**TEXT EXTRACT**:
^^^^

This article compares two concrete stacks:

  1. TWIST, a Teleoperated Whole-Body Imitation System for Unitree G1. The most useful deployment pattern is its split between high-level motion servers and low-level controllers through Redis: deploy_real/server_high_level_motion_lib.py, server_low_level_g1_sim.py, server_low_level_g1_real.py, and the realtime legacy script server_motion_optitrack_v2 (legacy).py.
  2. HOMIE, an isomorphic cockpit for humanoid loco-manipulation. The most useful pattern is its operator hardware, including exoskeleton arms, motion-sensing gloves, and a pedal, plus the deployment path HomieDeploy/g1_gym_deploy/scripts/deploy_policy.py using LCM, ONNX Runtime, StateEstimator, LCMAgent, and DeploymentRunner.

If you are reading the series in order, revisit Mapping the WholeBodyVLA Pipeline, Egocentric Video and LAMs, and Retarget AMASS and GMR to Robots. This article prepares the ground for RL and LMO, because a good teleop station does not only collect VLA demonstrations; it also lets you inspect whether the low-level controller is preserving balance. Outside this series, the WholeBodyVLA ICLR 2026 analysis and WholebodyVLA open-source guide provide broader context.

Why Whole-Body Teleop Is Not Arm Teleop

Arm teleoperation usually controls an end-effector, a gripper, and a camera. The robot may stand on a table or move on a slow base. A humanoid is different. Arm motion changes the center of mass. Footsteps change the view. Squatting changes reachability and contact. The physical robot also has actuator limits, network latency, battery state, safety modes, and damping states. If you only log images and joint targets, you miss the most important part: why the robot did not fall while the hands were doing useful work.

A WholeBodyVLA data station should separate four streams:

Data stream TWIST/HOMIE examples Why it should be separate
Operator command Motion retargeting from MoCap, exoskeleton arm pose, glove, pedal, joystick Captures human intent without mixing it with robot reaction
Robot state logging Joint position, joint velocity, IMU, root orientation, hand state, camera Used for decoder training, debugging, and replay
Policy inference JIT policy in TWIST, ONNX policy in HOMIE Records the exact controller input/output
Unitree G1 network deployment Ethernet interface in TWIST real deployment, Wi-Fi/SDK2/LCM in HOMIE This is often where real-robot sessions fail: IP, interface, control process, safety mode

Beginners often want one script that reads operator input, runs a policy, sends robot actions, and logs camera frames. That can produce a quick demo, but it is hard to debug. If the robot jitters, you cannot tell whether the issue came from retargeting, policy inference, state estimation, latency, or the Unitree network. TWIST and HOMIE show two different ways to avoid that confusion.

^^^^

**WHAT TO DO**:
A) Name each data stream that the TWIST and HOMIE article says a WholeBodyVLA data station should keep separate.
B) In the TWIST and HOMIE article, what does TWIST use to split its high-level motion servers from its low-level controllers?
C) Carry on the TWIST and HOMIE article, starting after its last sentence.
This material was drawn from a separate source.

**A block of data**:
^^^^

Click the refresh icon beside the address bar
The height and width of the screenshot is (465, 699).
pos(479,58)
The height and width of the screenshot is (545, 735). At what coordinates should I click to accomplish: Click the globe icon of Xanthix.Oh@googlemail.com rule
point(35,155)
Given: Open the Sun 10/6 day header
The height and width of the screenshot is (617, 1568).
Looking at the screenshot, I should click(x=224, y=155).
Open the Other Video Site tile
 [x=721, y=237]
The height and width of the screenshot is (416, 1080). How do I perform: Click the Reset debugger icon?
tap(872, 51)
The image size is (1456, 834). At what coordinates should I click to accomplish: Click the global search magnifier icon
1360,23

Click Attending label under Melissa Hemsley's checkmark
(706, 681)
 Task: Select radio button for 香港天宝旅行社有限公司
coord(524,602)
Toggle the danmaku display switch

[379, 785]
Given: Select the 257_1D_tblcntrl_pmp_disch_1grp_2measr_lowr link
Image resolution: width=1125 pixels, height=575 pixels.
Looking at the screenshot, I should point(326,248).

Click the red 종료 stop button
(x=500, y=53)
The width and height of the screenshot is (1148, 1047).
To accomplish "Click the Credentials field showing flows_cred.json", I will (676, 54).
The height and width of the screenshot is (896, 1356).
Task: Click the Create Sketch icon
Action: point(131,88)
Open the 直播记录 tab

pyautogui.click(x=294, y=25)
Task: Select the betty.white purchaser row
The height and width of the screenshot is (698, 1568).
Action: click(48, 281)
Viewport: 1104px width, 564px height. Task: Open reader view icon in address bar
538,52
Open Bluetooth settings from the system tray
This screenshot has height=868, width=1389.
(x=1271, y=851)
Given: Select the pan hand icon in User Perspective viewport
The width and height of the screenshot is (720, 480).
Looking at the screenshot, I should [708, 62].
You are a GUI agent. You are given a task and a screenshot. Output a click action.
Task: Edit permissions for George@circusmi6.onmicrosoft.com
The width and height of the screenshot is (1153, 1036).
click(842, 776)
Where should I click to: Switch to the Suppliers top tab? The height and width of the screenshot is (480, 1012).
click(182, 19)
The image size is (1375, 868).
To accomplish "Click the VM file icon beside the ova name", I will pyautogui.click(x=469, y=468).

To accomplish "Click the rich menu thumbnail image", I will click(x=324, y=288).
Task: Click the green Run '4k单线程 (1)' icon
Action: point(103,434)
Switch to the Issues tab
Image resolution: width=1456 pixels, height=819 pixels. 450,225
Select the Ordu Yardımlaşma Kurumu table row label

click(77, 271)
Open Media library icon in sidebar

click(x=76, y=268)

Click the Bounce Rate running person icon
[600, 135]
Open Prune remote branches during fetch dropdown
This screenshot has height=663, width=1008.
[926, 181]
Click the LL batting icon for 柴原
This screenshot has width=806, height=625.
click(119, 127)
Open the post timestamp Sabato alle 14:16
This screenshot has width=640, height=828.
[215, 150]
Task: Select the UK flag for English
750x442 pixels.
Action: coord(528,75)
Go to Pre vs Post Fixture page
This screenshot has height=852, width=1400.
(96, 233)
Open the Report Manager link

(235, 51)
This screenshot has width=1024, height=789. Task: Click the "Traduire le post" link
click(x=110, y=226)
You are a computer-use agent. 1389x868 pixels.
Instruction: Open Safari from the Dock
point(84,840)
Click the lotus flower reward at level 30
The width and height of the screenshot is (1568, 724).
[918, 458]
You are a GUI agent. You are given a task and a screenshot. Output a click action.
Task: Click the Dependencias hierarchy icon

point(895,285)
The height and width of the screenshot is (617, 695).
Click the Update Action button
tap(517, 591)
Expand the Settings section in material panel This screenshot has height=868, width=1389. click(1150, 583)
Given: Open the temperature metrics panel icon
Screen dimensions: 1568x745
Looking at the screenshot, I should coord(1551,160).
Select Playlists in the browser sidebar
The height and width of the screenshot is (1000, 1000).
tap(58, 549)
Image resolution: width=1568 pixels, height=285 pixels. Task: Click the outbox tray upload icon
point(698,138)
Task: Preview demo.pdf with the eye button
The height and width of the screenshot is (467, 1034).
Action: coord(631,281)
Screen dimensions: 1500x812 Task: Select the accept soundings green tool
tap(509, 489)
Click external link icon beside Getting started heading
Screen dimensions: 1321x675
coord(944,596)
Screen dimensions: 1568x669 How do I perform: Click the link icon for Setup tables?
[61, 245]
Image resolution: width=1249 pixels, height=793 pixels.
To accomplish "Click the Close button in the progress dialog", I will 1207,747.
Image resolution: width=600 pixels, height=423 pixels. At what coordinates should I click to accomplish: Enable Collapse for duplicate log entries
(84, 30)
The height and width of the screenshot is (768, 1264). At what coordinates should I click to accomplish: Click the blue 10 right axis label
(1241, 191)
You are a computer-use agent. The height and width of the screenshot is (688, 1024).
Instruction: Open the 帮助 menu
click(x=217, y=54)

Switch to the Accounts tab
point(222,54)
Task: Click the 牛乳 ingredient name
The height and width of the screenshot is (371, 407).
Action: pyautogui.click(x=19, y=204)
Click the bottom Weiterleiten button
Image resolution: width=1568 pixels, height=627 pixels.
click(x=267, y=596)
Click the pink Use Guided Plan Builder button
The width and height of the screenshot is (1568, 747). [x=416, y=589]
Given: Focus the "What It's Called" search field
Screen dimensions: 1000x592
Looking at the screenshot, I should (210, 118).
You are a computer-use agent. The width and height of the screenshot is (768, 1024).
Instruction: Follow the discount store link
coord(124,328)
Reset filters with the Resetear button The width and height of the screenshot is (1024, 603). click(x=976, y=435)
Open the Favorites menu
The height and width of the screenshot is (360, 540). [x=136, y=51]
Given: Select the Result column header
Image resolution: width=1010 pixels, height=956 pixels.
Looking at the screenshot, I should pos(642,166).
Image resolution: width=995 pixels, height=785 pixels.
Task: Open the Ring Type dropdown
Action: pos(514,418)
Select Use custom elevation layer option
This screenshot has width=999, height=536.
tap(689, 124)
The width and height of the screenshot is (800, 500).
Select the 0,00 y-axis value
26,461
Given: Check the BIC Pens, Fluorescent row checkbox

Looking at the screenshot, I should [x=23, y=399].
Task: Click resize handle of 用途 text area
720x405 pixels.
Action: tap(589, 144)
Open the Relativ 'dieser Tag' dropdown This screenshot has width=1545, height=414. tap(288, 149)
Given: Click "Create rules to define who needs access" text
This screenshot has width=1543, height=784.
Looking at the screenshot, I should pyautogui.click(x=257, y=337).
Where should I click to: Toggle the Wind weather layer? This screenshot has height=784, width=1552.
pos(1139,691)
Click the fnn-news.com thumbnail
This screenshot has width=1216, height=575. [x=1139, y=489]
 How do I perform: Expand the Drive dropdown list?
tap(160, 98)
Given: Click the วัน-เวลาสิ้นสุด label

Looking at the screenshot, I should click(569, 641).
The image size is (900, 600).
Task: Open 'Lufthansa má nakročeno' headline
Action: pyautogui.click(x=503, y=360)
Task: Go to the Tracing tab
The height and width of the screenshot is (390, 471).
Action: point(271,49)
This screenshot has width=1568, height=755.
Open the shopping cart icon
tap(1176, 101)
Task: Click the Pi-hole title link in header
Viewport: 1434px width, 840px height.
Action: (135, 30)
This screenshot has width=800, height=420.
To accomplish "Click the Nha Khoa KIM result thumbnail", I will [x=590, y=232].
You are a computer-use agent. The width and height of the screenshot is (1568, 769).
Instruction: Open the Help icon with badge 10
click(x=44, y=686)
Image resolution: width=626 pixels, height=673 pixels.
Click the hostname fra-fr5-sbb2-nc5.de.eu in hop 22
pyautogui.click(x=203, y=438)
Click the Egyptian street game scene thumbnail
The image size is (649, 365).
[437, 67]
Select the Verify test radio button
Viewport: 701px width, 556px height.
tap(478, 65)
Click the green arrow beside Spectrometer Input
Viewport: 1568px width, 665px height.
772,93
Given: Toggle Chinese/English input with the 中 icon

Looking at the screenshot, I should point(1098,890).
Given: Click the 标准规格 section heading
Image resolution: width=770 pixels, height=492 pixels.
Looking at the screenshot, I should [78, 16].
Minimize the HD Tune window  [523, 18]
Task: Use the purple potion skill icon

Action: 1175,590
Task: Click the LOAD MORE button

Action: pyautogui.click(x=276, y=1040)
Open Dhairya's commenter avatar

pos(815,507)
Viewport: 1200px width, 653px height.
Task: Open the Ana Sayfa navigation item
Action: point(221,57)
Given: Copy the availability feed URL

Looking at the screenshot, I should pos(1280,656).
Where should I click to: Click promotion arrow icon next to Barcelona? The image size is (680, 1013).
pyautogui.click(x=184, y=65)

^^^^

**RESPONSES IN ORDER**:
A)
Operator command
Robot state logging
Policy inference
Unitree G1 network deployment

B) Redis.

C)
A minimal station should look like:

operator process  --->  command bus  --->  policy process  --->  robot interface
                              ^                  |
                              |                  v
                         state logger  <---  robot state

TWIST: Splitting High-Level and Low-Level Control With Redis

The TWIST paper presents a system that teleoperates humanoids using realtime whole-body human data and a single neural-network controller. It trains the controller with RL plus behavior cloning, uses retargeted motion and real MoCap data, and deploys on Unitree G1 with 29 DoF for locomotion, whole-body manipulation, legged manipulation, and expressive movement. At the implementation level, the clearest lesson is how the repository separates high-level control from low-level control.

The TWIST README describes sim2sim verification as follows: first run the high-level motion server to warm up Redis, then run the low-level simulation server server_low_level_g1_sim.py with a JIT model. The README explicitly states the reason: high-level control, meaning teleop or motion targets, is separated from low-level control, meaning the RL policy. When the low-level server starts, the robot can simply stand still; then the high-level server streams motion for the policy to track.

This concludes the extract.